I see you've uploaded an image containing math problems. I will extract the relevant problem and assist with solving it.

From the image, Problem 23 is:

23. $U = \{x : x \leq 10, x \in \mathbb{N} \}, A = \{x : x \in \mathbb{N}, x \text{ is prime}\}, B = \{y : y = 2x, x \in \mathbb{N}, x \text{ is even}\}$. Write $A \cap B'$ in roster form.

Let's break this down and solve it:

1. $U = \{1, 2, 3, 4, 5, 6, 7, 8, 9, 10\}$, which is the universal set of natural numbers less than or equal to 10.

2. $A$, the set of prime numbers less than or equal to 10, is $A = \{2, 3, 5, 7\}$.

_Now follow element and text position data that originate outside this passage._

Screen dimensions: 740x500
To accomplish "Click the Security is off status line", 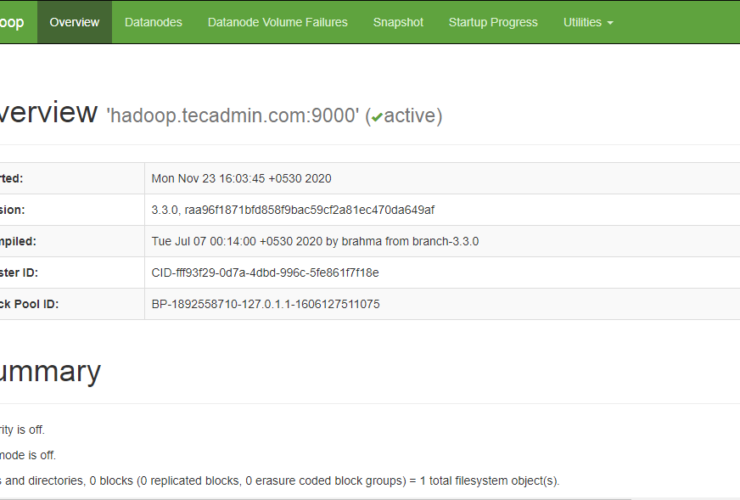I will (22, 430).
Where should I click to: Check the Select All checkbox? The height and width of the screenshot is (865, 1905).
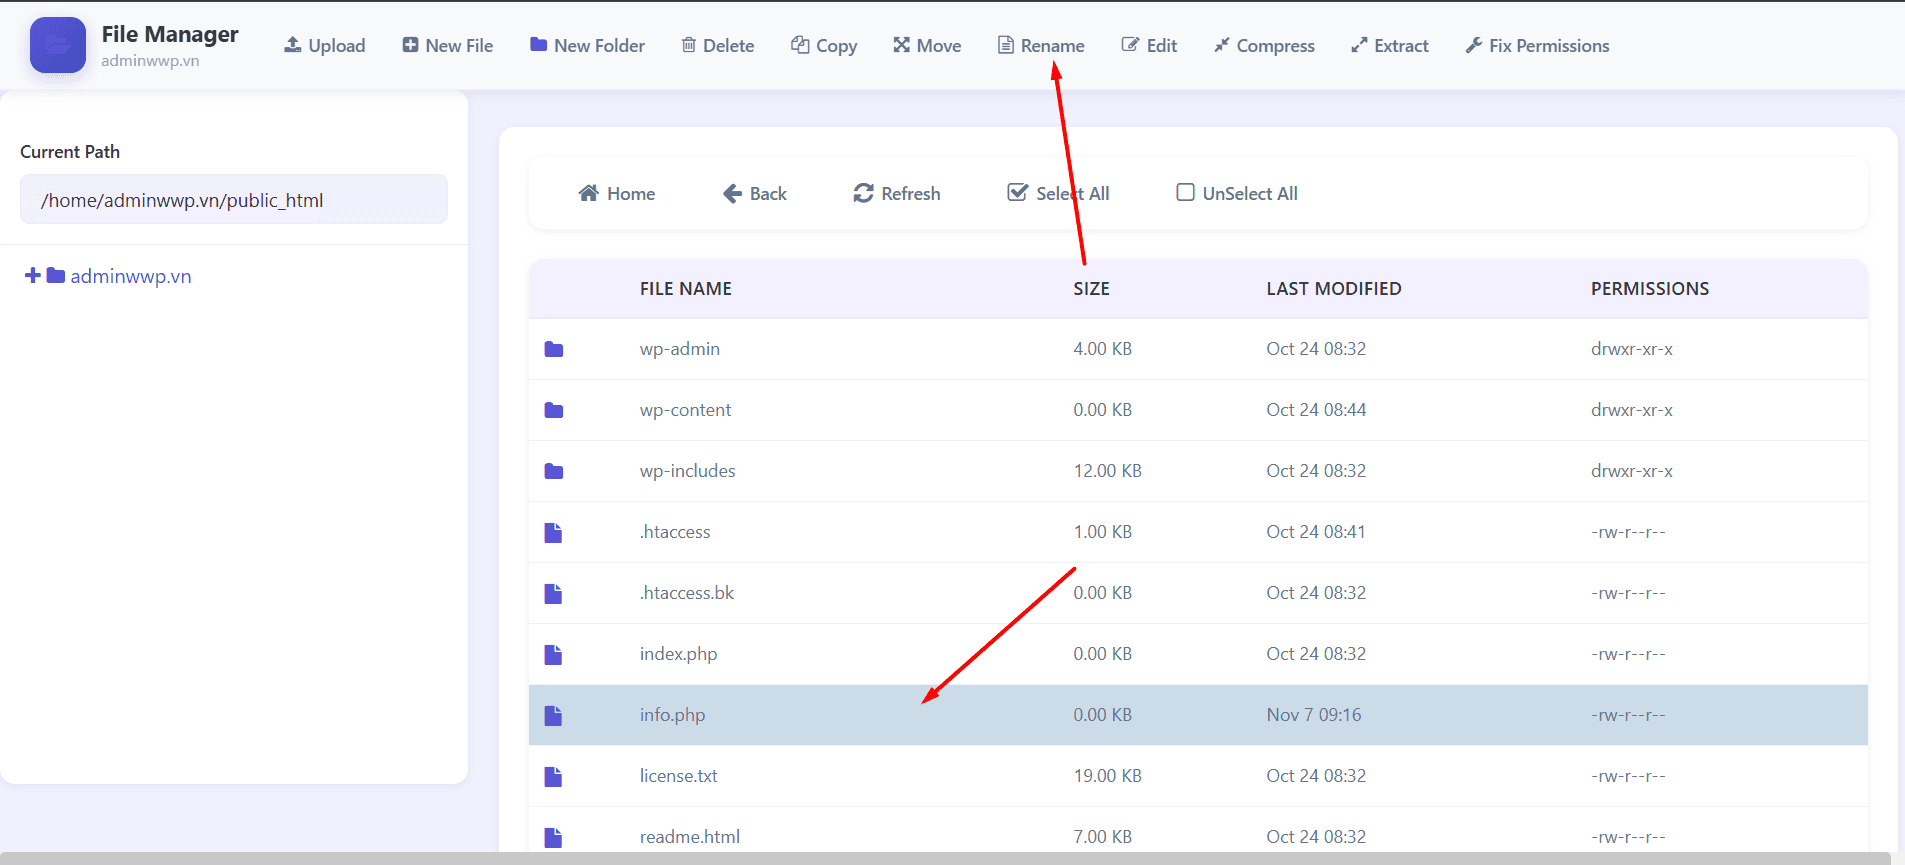[1017, 193]
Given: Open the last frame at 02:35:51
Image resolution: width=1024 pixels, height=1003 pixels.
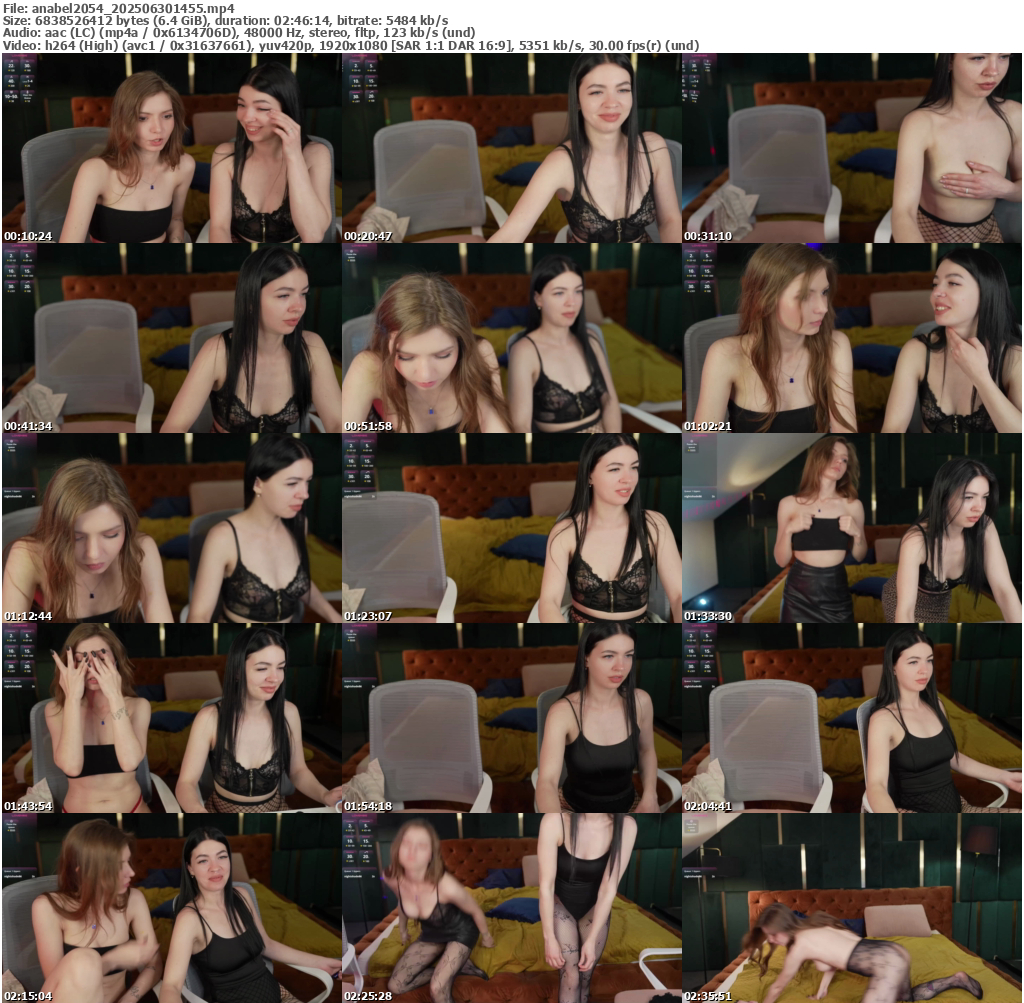Looking at the screenshot, I should tap(851, 908).
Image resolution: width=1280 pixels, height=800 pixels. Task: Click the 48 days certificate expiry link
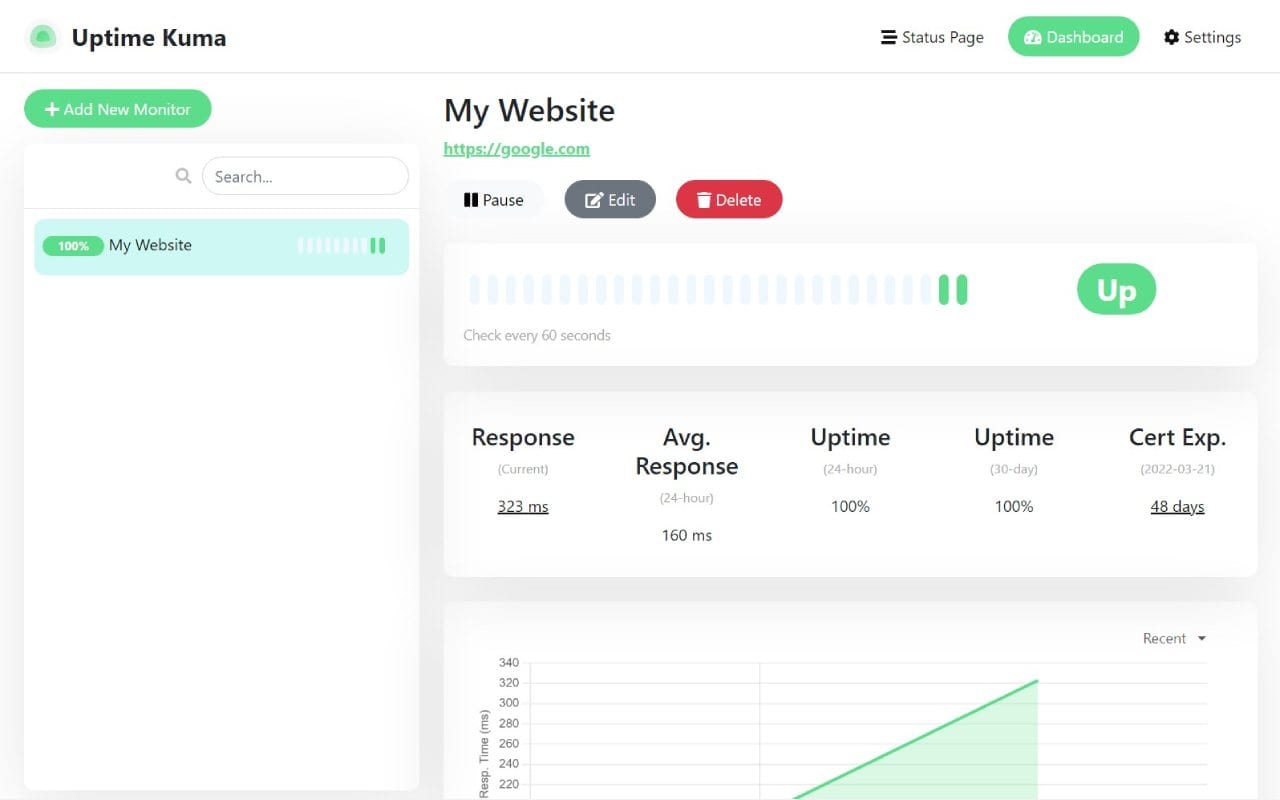(1177, 506)
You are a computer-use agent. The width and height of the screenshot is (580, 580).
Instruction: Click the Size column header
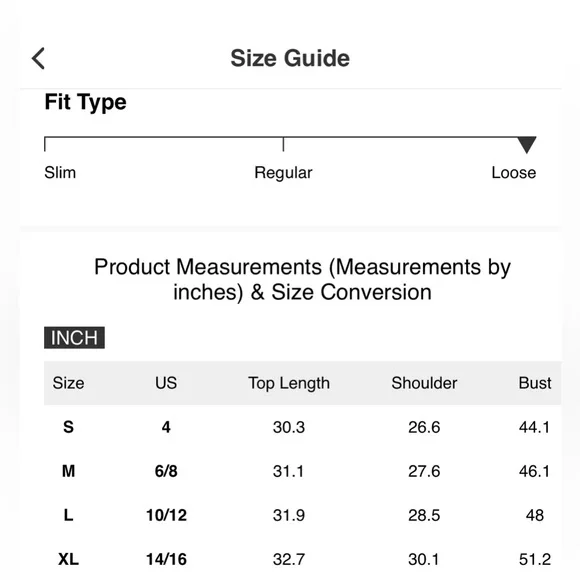point(68,383)
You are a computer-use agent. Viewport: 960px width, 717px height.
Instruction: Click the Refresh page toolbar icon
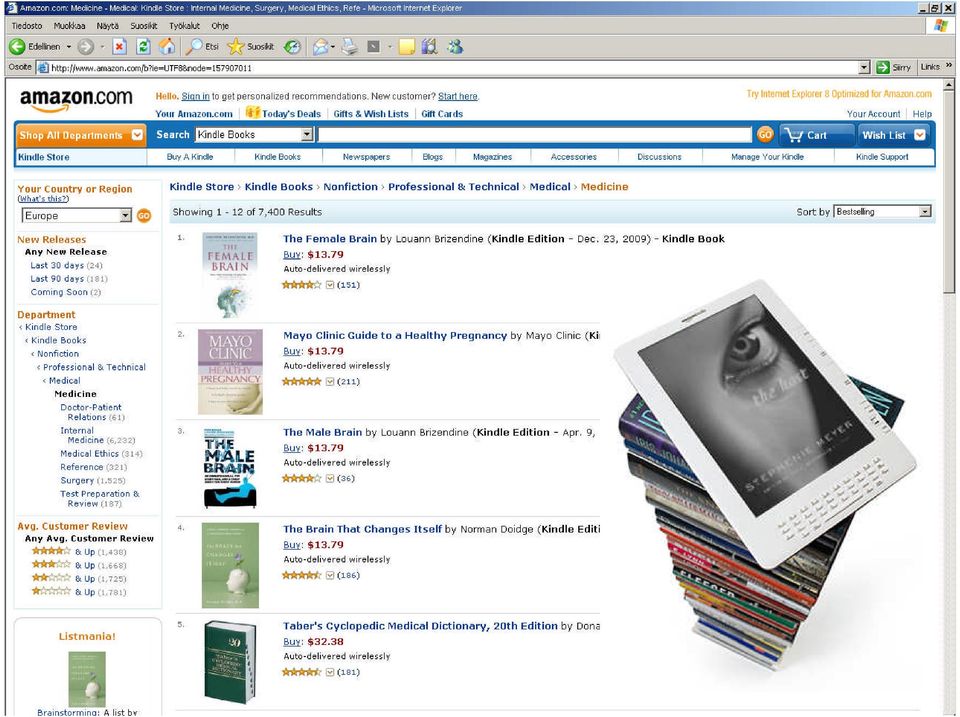pos(143,47)
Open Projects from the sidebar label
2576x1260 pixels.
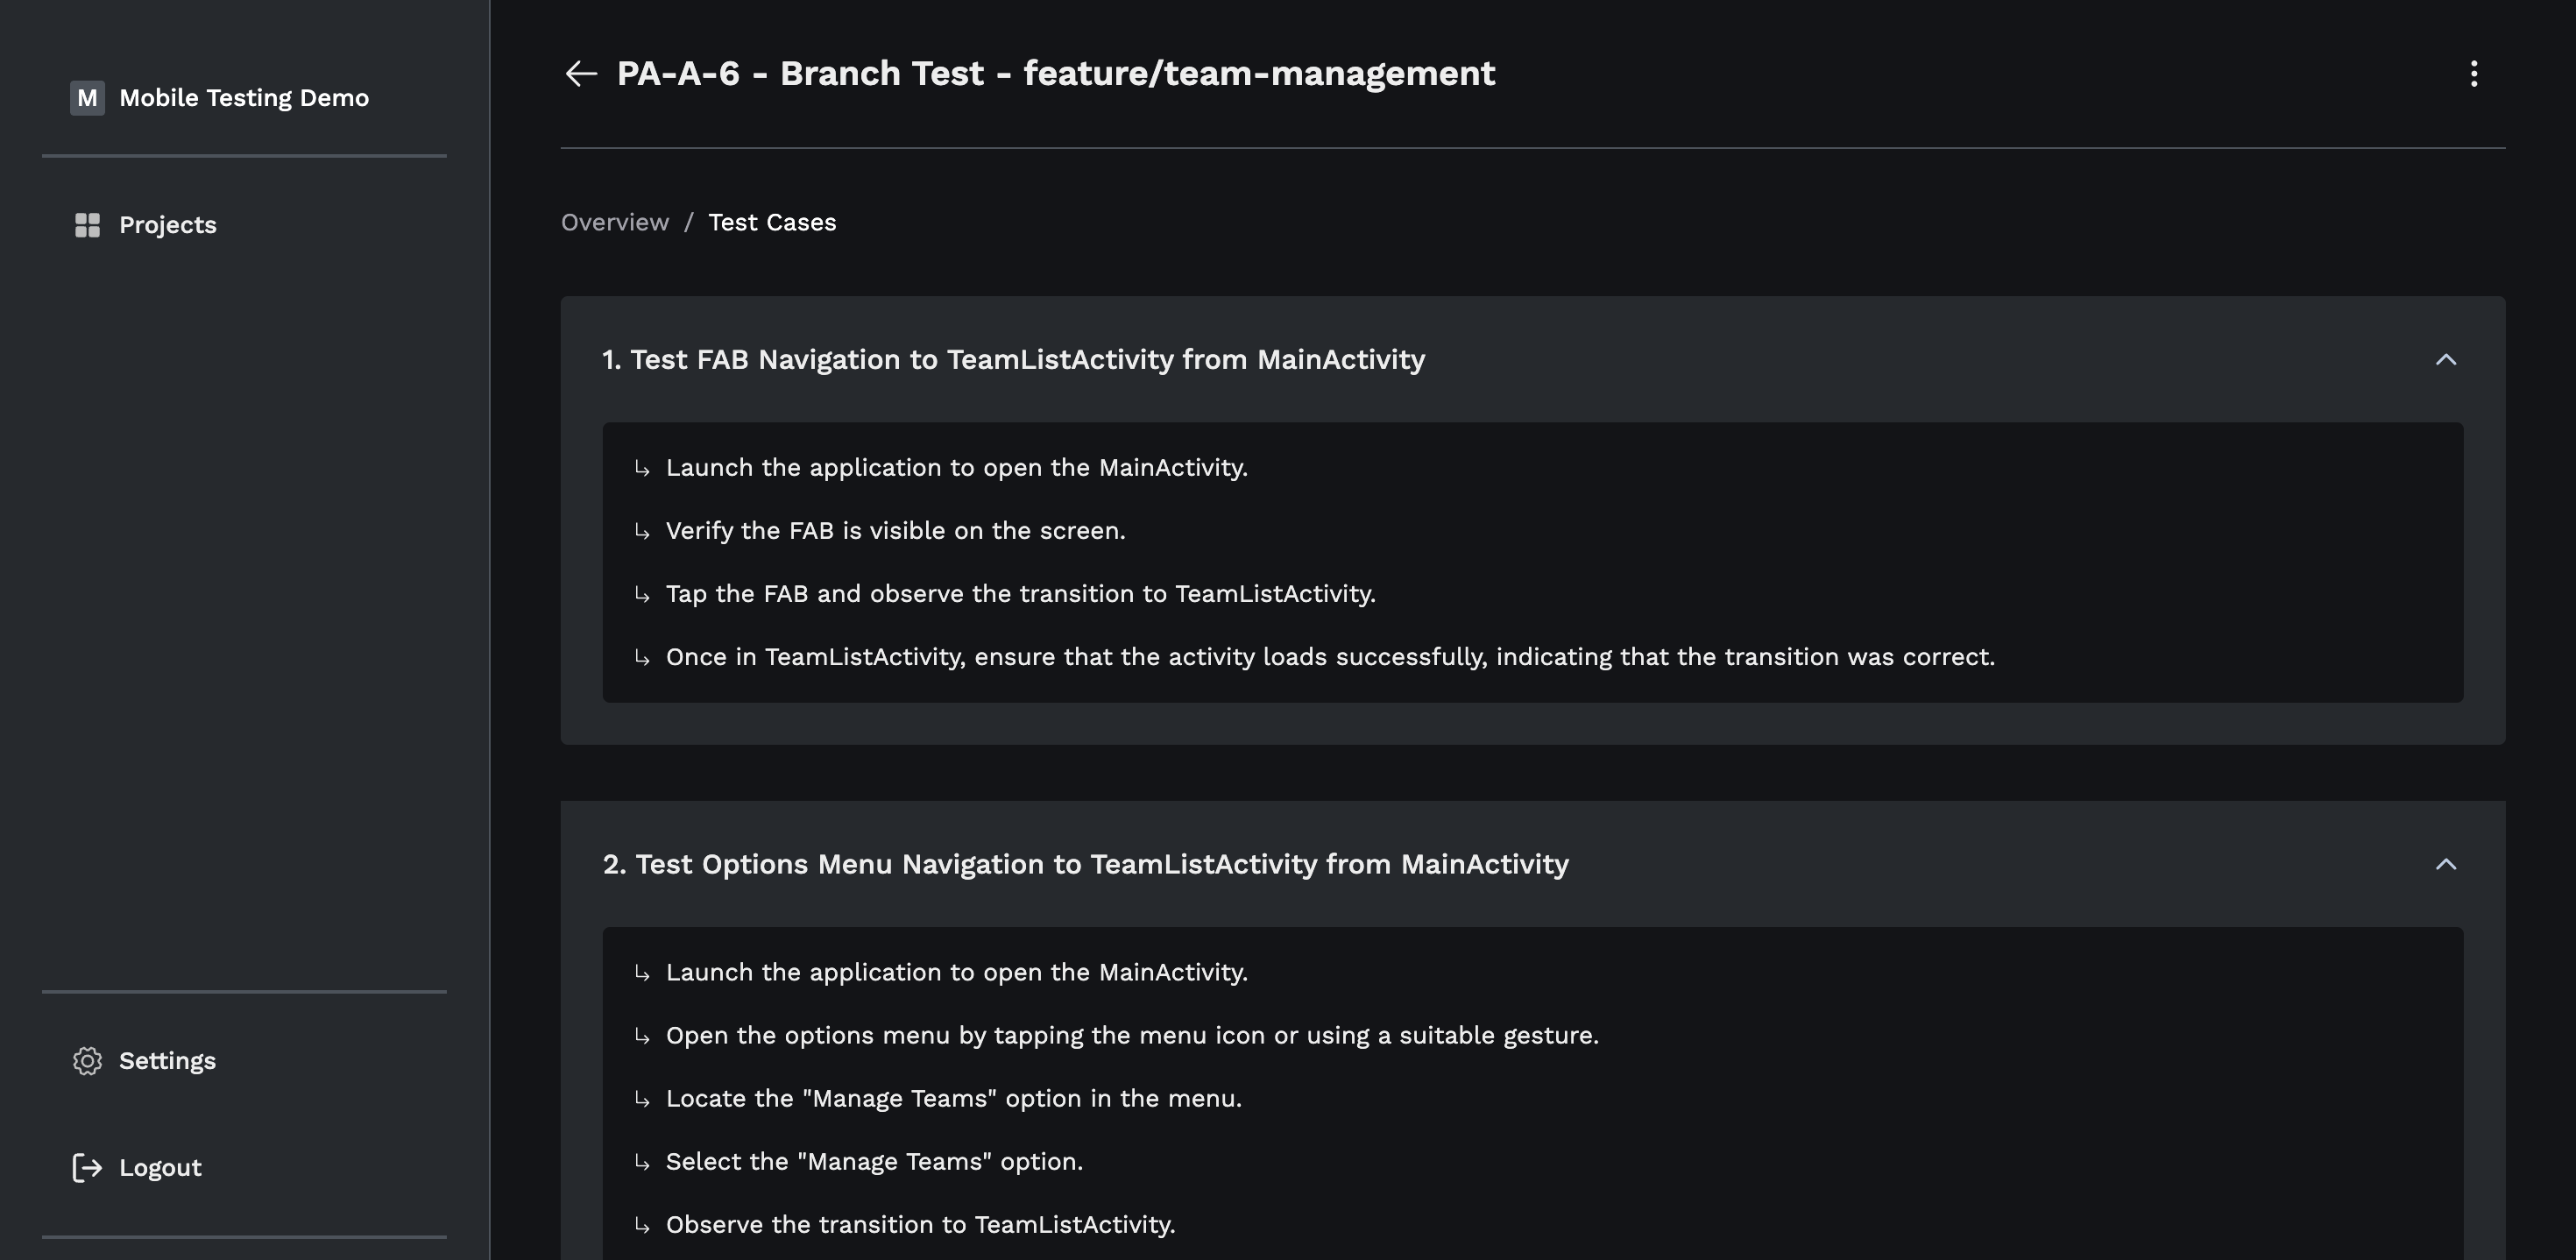coord(167,225)
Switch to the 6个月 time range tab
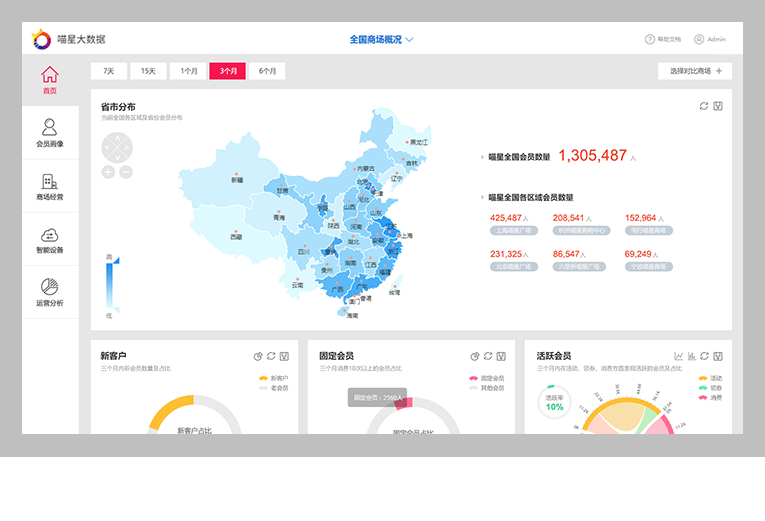This screenshot has width=765, height=521. pos(267,71)
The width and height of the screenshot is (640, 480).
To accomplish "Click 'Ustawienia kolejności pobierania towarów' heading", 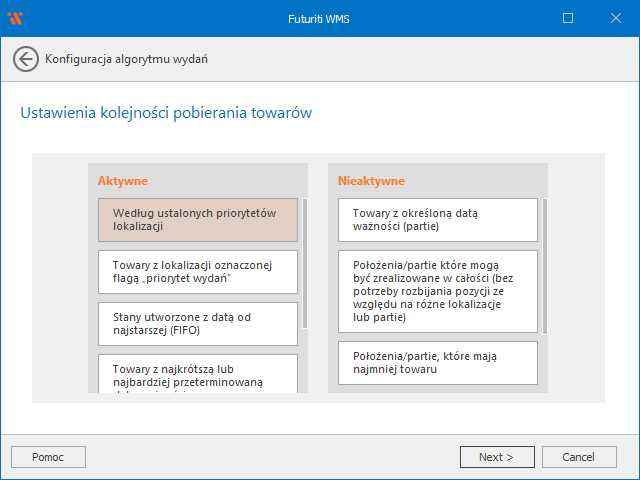I will tap(166, 113).
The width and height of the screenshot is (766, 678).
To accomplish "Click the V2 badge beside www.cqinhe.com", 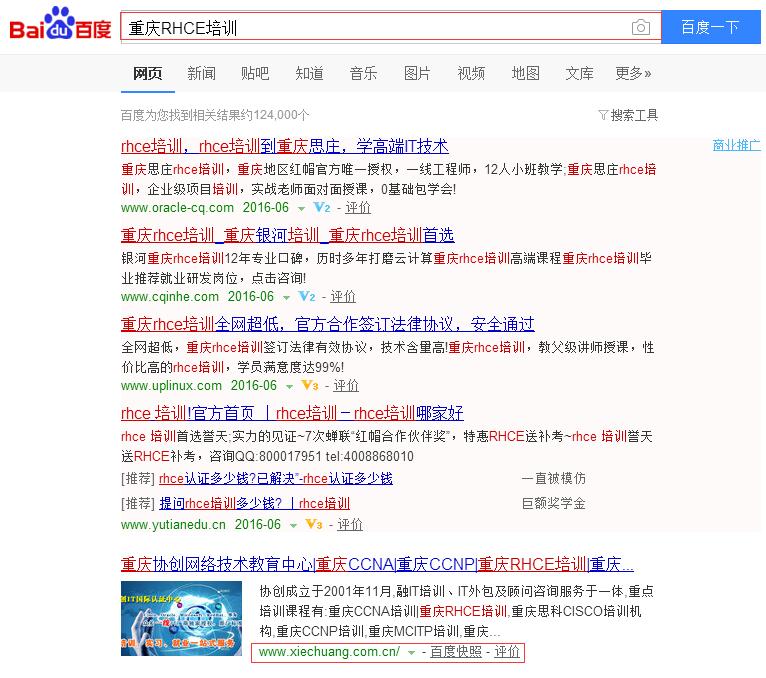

3. $B$, the set of numbers that are twice an even natural number (i.e., $y = 2x$, where $x$ is even), is derived as follows:

   • $x \in \{2, 4, 6, 8, 10\}$, so $B = \{4, 8\}$.

4. Now, $B'$ is the complement of $B$ in $U$, so: $B' = U - B = \{1, 2, 3, 5, 6, 7, 9, 10\}$

5. Finally, $A \cap B'$ is the intersection of $A$ and $B'$: $A \cap B' = \{2, 3, 5, 7\}$

Therefore, $A \cap B'$ in roster form is $\{2, 3, 5, 7\}$.

Let me know if you need further details or explanations!

Relative Questions:

1. What is the complement of a set and how do we calculate it?
2. How are prime numbers defined, and what is their significance in number theory?
3. How does set intersection work, and what are some real-world examples of its use?
4. What are the natural numbers, and how do they differ from other types of numbers?
5. What properties do even numbers have that are useful in problems like this?

Tip:

When working with sets, always define the universal set clearly, as it affects how you compute complements and intersections.